Sasuke leva les yeux au ciel, clairement exaspéré. Invisible à tous, une chaleur se diffusait en lui, douce et rassurante.
- Naruto... Pourquoi ? demanda-t-il plus simplement, comme s'il résumait toutes ses questions.
- Tout village a besoin d'un martyr, consentit-il à répondre.
- Tu plaisantes ?
- Non, pas vraiment, répliqua-t-il d'un air détaché. Et même sans ça, tu sais bien comment sont les villages. Certains événements sont souvent vus comme de mauvais présages et les rumeurs circulent facilement. Je suis né le jour où mes parents sont morts, mais aussi le jour où Kyuubi est apparu faisant des milliers d'autres morts. Mes stries sur les joues me donnent un air animal, paraît-il. Personne ne connaît mes parents, mon nom de famille n'est sur aucun registre du village. Je te laisse deviner le cheminement de pensées des villageois.
- Mais je suis un orphelin aussi et –
- Oh pitié, Sas'ke... C'pas comparable ! T'es un Uchiha et – eh, ne me regarde pas comme si je venais de t'insulter, tu sais très bien ce que je veux dire par là.
- Non, contra-t-il, buté.
- Si. Déjà, tes parents ne sont pas morts à ta naissance, tu les as connu. Et malgré ce qu'il s'est passé, tu représentes ton clan, avec tout son héritage. Sa puissance, ses connaissances et tout le potentiel que tu as déjà démontré. A côté, je ne suis rien. Juste un mauvais présage.
- Comment peux-tu dire –
- Allez, arrête de l'ignorer Sas'ke. Vous faites semblants mais tout le village est au courant, bordel. Je suis son souffre-douleur. Qui pouvait être une meilleure cible ? Certainement pas l'enfant qui a survécu à une tragédie, enfermant en lui tout ce qu'il reste de la force de son clan, protégé dès lors par le village, et qui s'est muré dans l'indifférence pour venger les siens. Par contre, le gamin turbulent, bruyant, qui n'en fait qu'à sa tête et dont les parents sont morts depuis sa naissance... Qui va s'en soucier ?

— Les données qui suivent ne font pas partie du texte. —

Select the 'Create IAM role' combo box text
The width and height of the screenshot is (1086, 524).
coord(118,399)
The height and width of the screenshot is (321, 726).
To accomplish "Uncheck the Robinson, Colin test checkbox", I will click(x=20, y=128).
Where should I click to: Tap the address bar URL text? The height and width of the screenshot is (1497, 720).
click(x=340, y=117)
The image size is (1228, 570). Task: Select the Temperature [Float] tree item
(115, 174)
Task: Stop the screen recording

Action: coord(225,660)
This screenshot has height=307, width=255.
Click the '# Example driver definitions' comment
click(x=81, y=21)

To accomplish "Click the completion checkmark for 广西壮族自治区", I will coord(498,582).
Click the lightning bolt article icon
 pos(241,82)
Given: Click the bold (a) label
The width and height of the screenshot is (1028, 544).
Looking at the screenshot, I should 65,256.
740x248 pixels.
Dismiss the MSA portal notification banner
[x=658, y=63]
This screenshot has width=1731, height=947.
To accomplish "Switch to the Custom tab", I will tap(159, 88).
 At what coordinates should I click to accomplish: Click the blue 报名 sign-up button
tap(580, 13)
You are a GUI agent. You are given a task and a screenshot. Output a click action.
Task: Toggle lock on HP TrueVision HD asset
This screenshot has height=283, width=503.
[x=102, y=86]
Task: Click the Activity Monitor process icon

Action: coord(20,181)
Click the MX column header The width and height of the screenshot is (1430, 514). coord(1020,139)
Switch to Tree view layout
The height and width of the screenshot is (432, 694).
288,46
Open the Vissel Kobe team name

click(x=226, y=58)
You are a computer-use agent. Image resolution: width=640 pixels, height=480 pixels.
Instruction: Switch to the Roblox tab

Dans d'autres circonstances, Naruto aurait ri de la tête de Sasuke, parce qu'il n'avait décidément pas l'habitude de le voir avec des expressions sur le visage. C'était assez agréable à voir et plaisant à décrypter.
- A leur place, j'aurais fait le même choix, termina-t-il en haussant les épaules.
Il récupéra son pinceau et s'attaqua au pan de mur de la cuisine, tournant le dos à son coéquipier muet. Tâchant de se concentrer sur ses gestes, sa nervosité s'exprima rapidement sur son propre visage, lui qui avait tout fait pour paraître sérieux durant son déballage. Il se mordit la lèvre, hésitant. En avait-il trop fait ? Son discours était-il resté cohérent ? Il craignait le contraire, certaines choses devaient être bancales. Il ne savait même pas d'où lui était venu toutes ces idées mais elles étaient sorties d'elles-même de sa bouche, sans qu'il puisse y réfléchir avant de les exposer à Sasuke. Il n'avait pas le temps de penser à ce qu'il venait de dire que déjà, d'autres mots passaient la barrière de ses lèvres. Il avait enchaîné sans difficulté, s'enfonçant dans une explication farfelue dans un seul but. Cacher une vérité, pourtant plus simple et concise puisqu'une seule phrase pouvait résumer son histoire. Je suis l'hôte de Kyuubi.